Hatice era una giovane donna, una giovane madre di quattro figli. La vediamo nelle fotografie con il suo chador scuro, bel volto, bei tratti. E’ diventata famosa, Hatice, un simbolo di pace per il suo paese. Perché è morta, salvando la  vita, pare, a tante persone, anzitutto ai suoi ragazzi. E’ accaduto in una cittadina a est della Turchia: era appena uscita da un centro commerciale, c’era da sistemare il guardaroba dei ragazzi,  crescono così in fretta. Vede una donna, come lei vestita di nero, che si affaccenda con gesti strani. Un lampo, le pare di capire, di scorgere nel suo sguardo, o nel suo atteggiamento, il segno della follia suicida. Si getta su di lei, lotta, la supplica: aveva ragione. È una bomba umana, vuole fare una strage. E lo preme, quel maledetto pulsante, esplodono insieme, le due donne, un boato di schegge e sangue e dolore. Una ventina di feriti, e  anche quei ragazzi sconvolti, che cercano la mamma, dopo l’esplosione, e non la vedono più. Ma capiscono, ci sono testimoni. Il suo coraggio ha attutito la violenza dell’ordigno, il suo corpo ha fatto da scudo, ha assorbito la prima furia del male. I figli di Hatice sono salvi. E piangono, di dolore e di orgoglio.
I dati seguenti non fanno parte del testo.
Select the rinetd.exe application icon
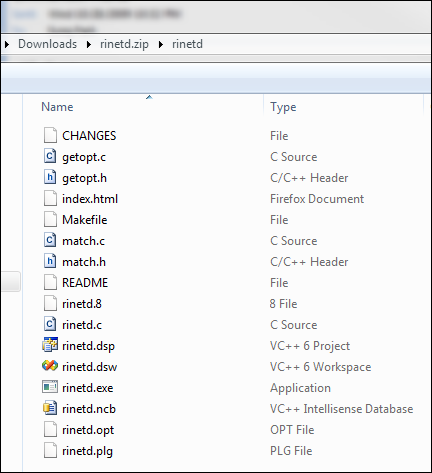pos(50,387)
Chi delle due donne è la martire? Quella che ha scelto la fine del kamikaze,  che ha offerto la sua giovane vita per la causa dell’indipendenza curda? Si trattava infatti di un attentato ordito dai separatisti del PKK, il movimento separatista di quella stirpe antica e martoriata, dalla storia e  dai popoli che la circondano. Una causa giusta. Un modo sbagliato, feroce, indifendibile, di sostenerla. Che scatena solo altro odio,  e intolleranza, e vendette.  Cosa c’è di più devastante che scegliere di finire a brandelli, per un’idea? Si può morire, per  un ideale, ma combattendo a viso aperto, con le braccia e la ragione. Non morendo e facendo morire a tradimento, giustificati da un dio che chiede sangue per donare gloria ed eternità. Si può rischiare di morire, si può osare sfidare la morte. Non la si può desiderare, invocare, immolando se stessi per uccidere degli innocenti. E’ chiaro, la martire è Hatice. La donna vera, la madre, che salva i suoi figli, e la natura dell’essere donna e madre.



Chiamata a dare la vita, non a toglierla. A scegliere il sacrificio supremo, per salvare, proteggere, amare.  Non importa che abbia agito d’istinto, che non avesse coscienza fino in fondo della fatalità di quell’attimo cui andava incontro. E’ proprio l’istinto buono, lo slancio che ci muove davanti all’emergenza, a  dire quel che siamo, quel che desideriamo e speriamo. Hatice voleva tornare a casa, con i vestiti nuovi dei suoi ragazzi. Voleva preparare loro la cena, cantando, sgridarli perché la casa è in disordine, pregare con loro, aspettare che tornasse a casa il papà. Voleva vivere, Hatice, per questo è morta. Per questo i suoi figli l’avranno viva per sempre.



Non credo vorrebbe essere celebrata come un’eroina. Un paese ha bisogno di un eroismo quotidiano, che non fa scalpore, che costruisce, con pazienza e tenacia. Innalzare altari agli uomini produce fanatismo, da diverse parti, toglie la splendida immediatezza dell’umano che si fa riconoscere, che ci fa grandi. Troppi martiri in quel pezzo d’Oriente, o chiamatelo Europa, quello spicchio di terra che con l’Europa però ha solo e sempre lottato, o l’ha guardata dal Bosforo con sospetto e invidia. Sappiamo i nomi di sacerdoti martiri della fede. E nessuno li considera eroi. Sappiamo che Hatice è con loro, vicina a loro, nella passione semplice e grandiosa per l’uomo.